Esta lei incluiu o bullying e o cyberbullying no Código Penal e reforçou as diretrizes do ECA.

  • Criminalização: O cyberbullying passou a ser tipificado com penas de reclusão e multa, especialmente quando praticado em grupos ou redes sociais.

  • Protocolos Escolares: Instituições de ensino tornaram-se legalmente obrigadas a implementar medidas de prevenção e resposta a casos de intimidação sistemática virtual.

B. Proteção de Dados (LGPD + ECA)

A Lei Geral de Proteção de Dados (LGPD) dedica um capítulo específico (Art. 14) ao tratamento de dados de menores:

  • Consentimento Específico: Para coletar qualquer dado de uma criança, as plataformas devem obter o consentimento específico e em destaque de pelo menos um dos pais ou responsável legal.

  • Princípio do Melhor Interesse: O tratamento de dados só pode ocorrer se for para o benefício direto do menor, proibindo a venda de perfis comportamentais para fins publicitários predatórios.

C. Regulação de Algoritmos e Design

Normas recentes de 2025 exigem o chamado Safety by Design (Segurança desde o Projeto):

  • Proibição de Mecanismos Viciantes: Restrições ao uso de infinite scroll (rolagem infinita) e notificações intrusivas em contas de menores.

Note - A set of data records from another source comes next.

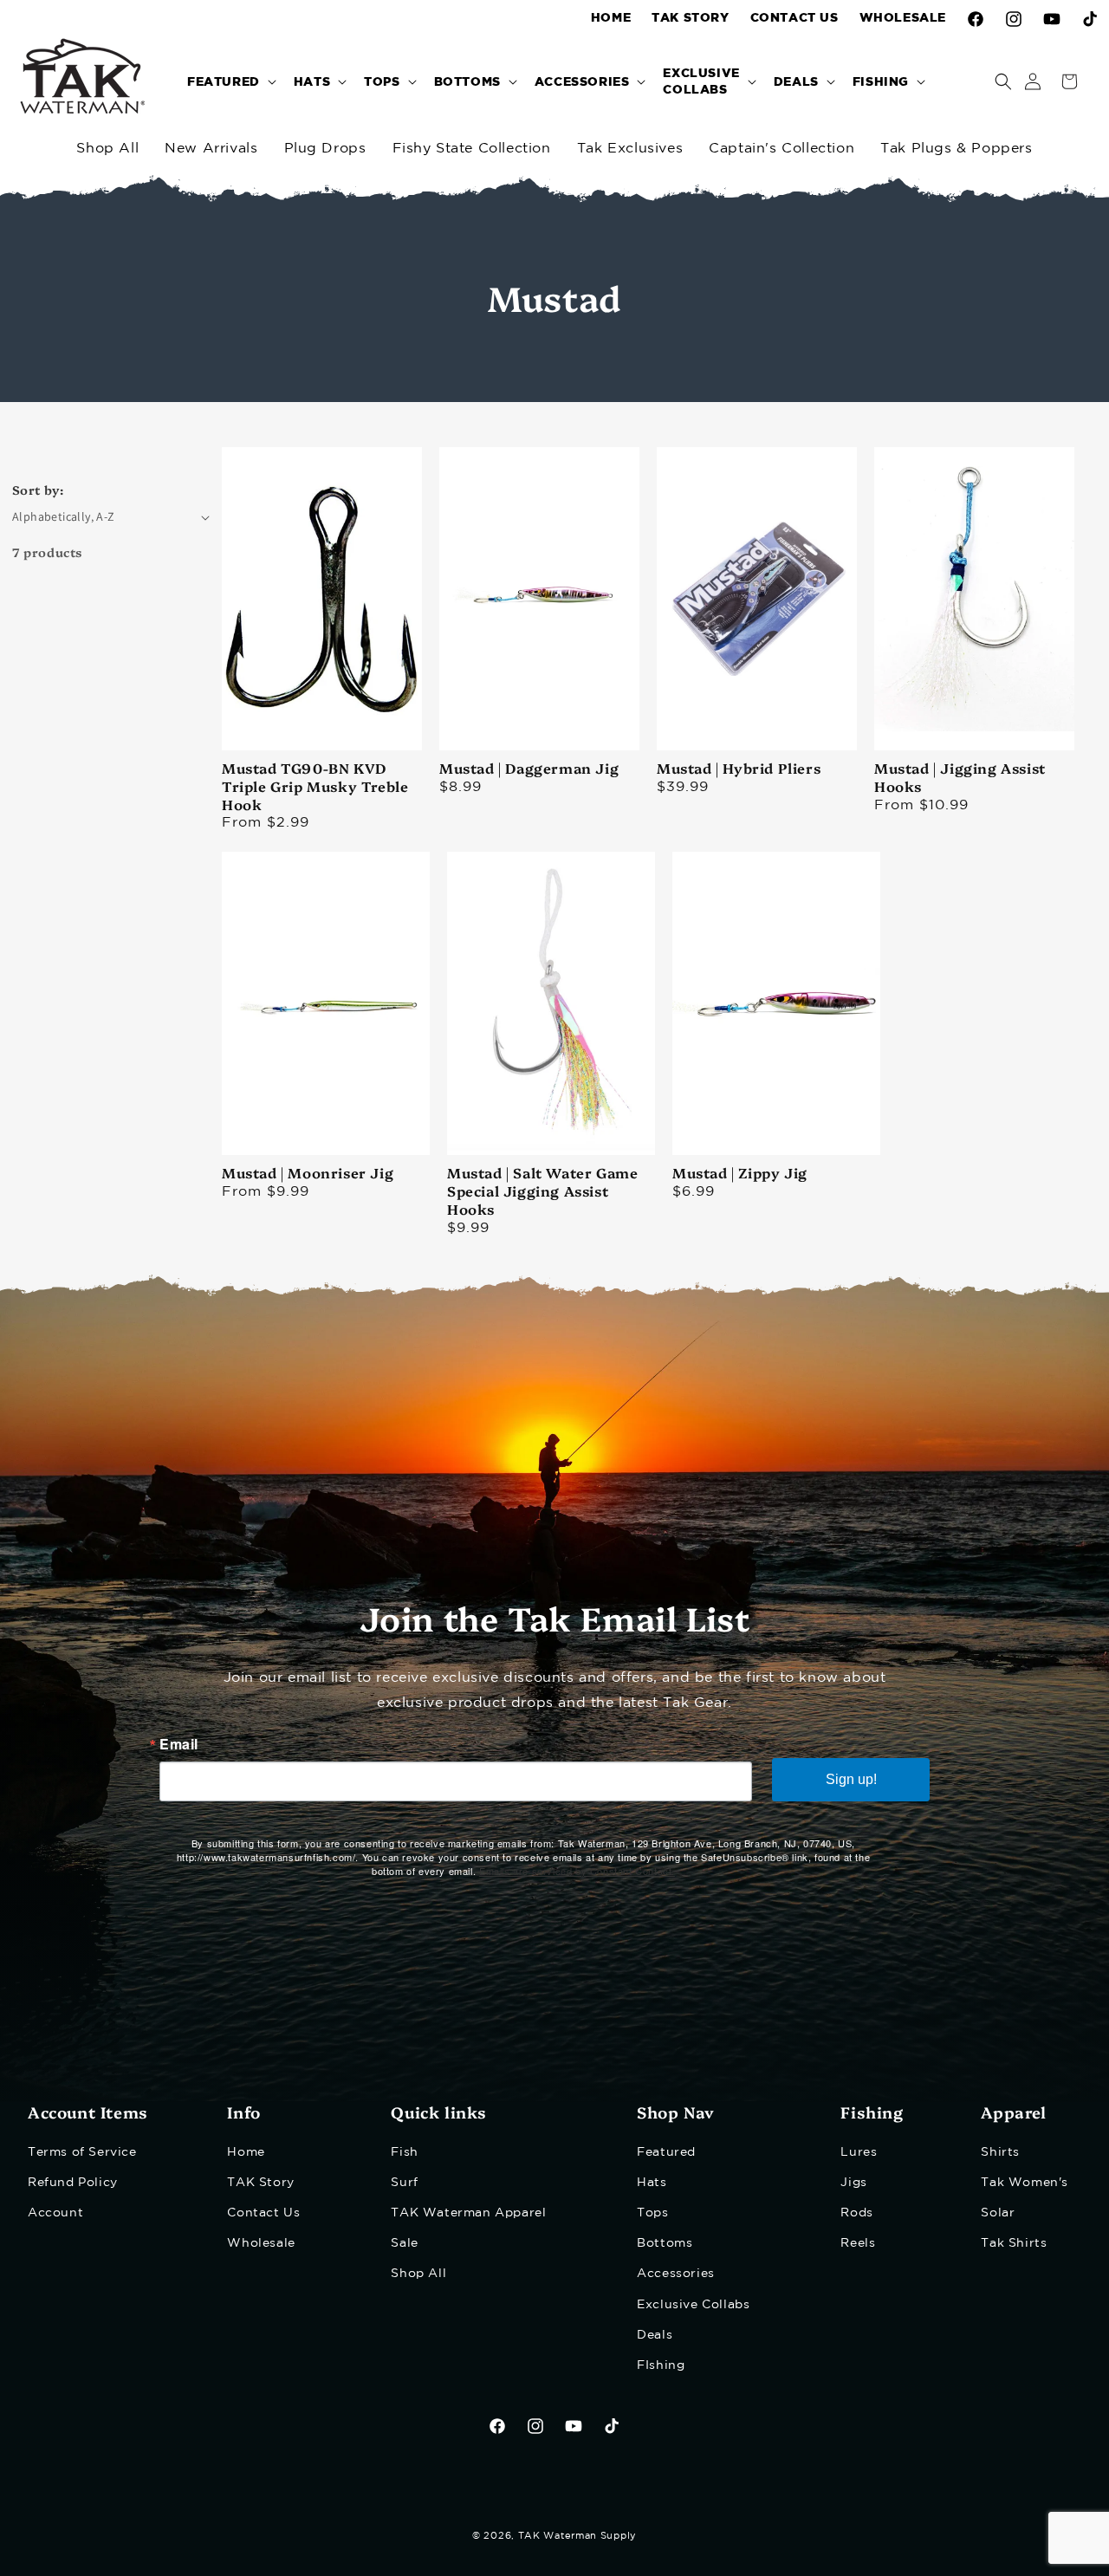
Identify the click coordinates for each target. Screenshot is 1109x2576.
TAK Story (260, 2182)
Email (178, 1744)
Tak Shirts (1014, 2243)
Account (55, 2212)
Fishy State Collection (471, 148)
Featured (666, 2151)
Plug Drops (325, 148)
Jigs (853, 2182)
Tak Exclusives (630, 148)
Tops (652, 2212)
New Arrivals (211, 148)
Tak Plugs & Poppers (956, 148)
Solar (998, 2212)
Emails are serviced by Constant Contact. (577, 1871)
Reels (857, 2243)
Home (245, 2151)
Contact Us (263, 2212)
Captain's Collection (781, 148)
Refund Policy (73, 2182)
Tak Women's (1024, 2182)
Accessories (676, 2273)
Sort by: (37, 489)
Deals (654, 2334)
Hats (651, 2182)
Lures (858, 2151)
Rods (856, 2212)
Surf (404, 2182)
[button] (230, 81)
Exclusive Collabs (693, 2304)
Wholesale (261, 2243)
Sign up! (851, 1779)
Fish (404, 2151)
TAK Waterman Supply (577, 2536)
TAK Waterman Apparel (468, 2212)
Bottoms (664, 2243)
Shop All (107, 148)
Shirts (1000, 2151)
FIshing (660, 2364)
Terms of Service (82, 2151)
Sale (404, 2243)
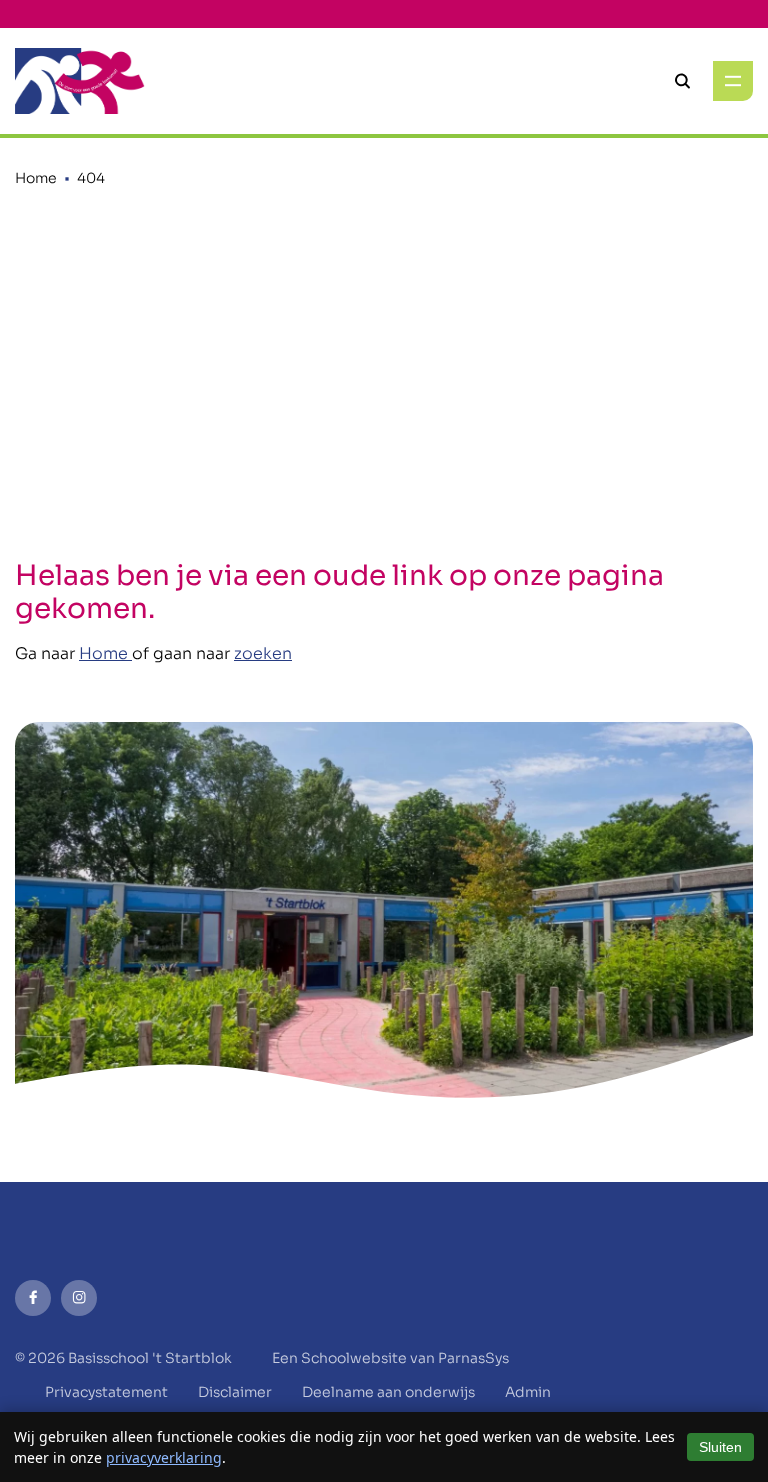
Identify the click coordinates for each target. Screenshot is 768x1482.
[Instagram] (79, 1298)
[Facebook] (33, 1298)
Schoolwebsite (354, 1358)
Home (36, 178)
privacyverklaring (164, 1457)
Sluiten (720, 1447)
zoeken (263, 653)
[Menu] (733, 81)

  • Desativação de Geolocalização: Por padrão (default), as contas de menores de 18 anos devem ter a localização e perfis privados desativados.

3. Riscos e Tipificações de Crimes Digitais Contra Menores

O ECA Digital foca em combater ameaças que ganharam escala com a tecnologia:

  1. Grooming (Aliciamento): O ato de um adulto criar um laço emocional com um menor visando o abuso sexual. É crime previsto no Art. 241-D do ECA.

  2. Sexting e Sextorsão: A disseminação de imagens íntimas sem consentimento. O ECA prevê penas severas para quem produz, armazena ou compartilha tais conteúdos (Arts. 240 a 241-B).

  3. Desafios Virais Perigosos: Plataformas podem ser responsabilizadas civilmente se seus algoritmos impulsionarem conteúdos que incentivem a automutilação ou riscos à vida.

Riscos Digitais Medida de Proteção (ECA Digital)
Publicidade Infantil Proibição de publicidade direcionada e "unboxing" comercial por crianças.
Exposição de Dados Direito ao Esquecimento e remoção facilitada de fotos/vídeos por responsáveis.
Acesso a Conteúdo Impróprio Obrigatoriedade de sistemas de verificação de idade (age gating) eficazes.

 

4. O Papel das Big Techs e do Poder Público

Em 2026, a jurisprudência brasileira consolidou que as plataformas digitais não são "meras hospedeiras", mas sim co-responsáveis pelo ambiente que criam.

  • Moderação Ativa: Exigência de canais de denúncia prioritários para casos envolvendo crianças, com tempo de resposta inferior a 24 horas.

  • Conselhos Tutelares Digitais: Capacitação de conselheiros tutelares para atuar em crimes cibernéticos e mediação de conflitos escolares virtuais.

  • Educação Digital: Inclusão da cidadania digital como tema transversal obrigatório na BNCC (Base Nacional Comum Curricular).

5. Orientações Práticas para a iPedia

Para criadores de conteúdo e administradores de portais como os do grupo YG Media, a aplicação do ECA Digital envolve:

  • Não exposição de imagem: Nunca publicar fotos ou nomes de menores envolvidos em atos infracionais ou situações de vulnerabilidade.

  • Comentários moderados: Manter vigilância estrita em seções de comentários para evitar ataques de cyberbullying ou abordagens maliciosas.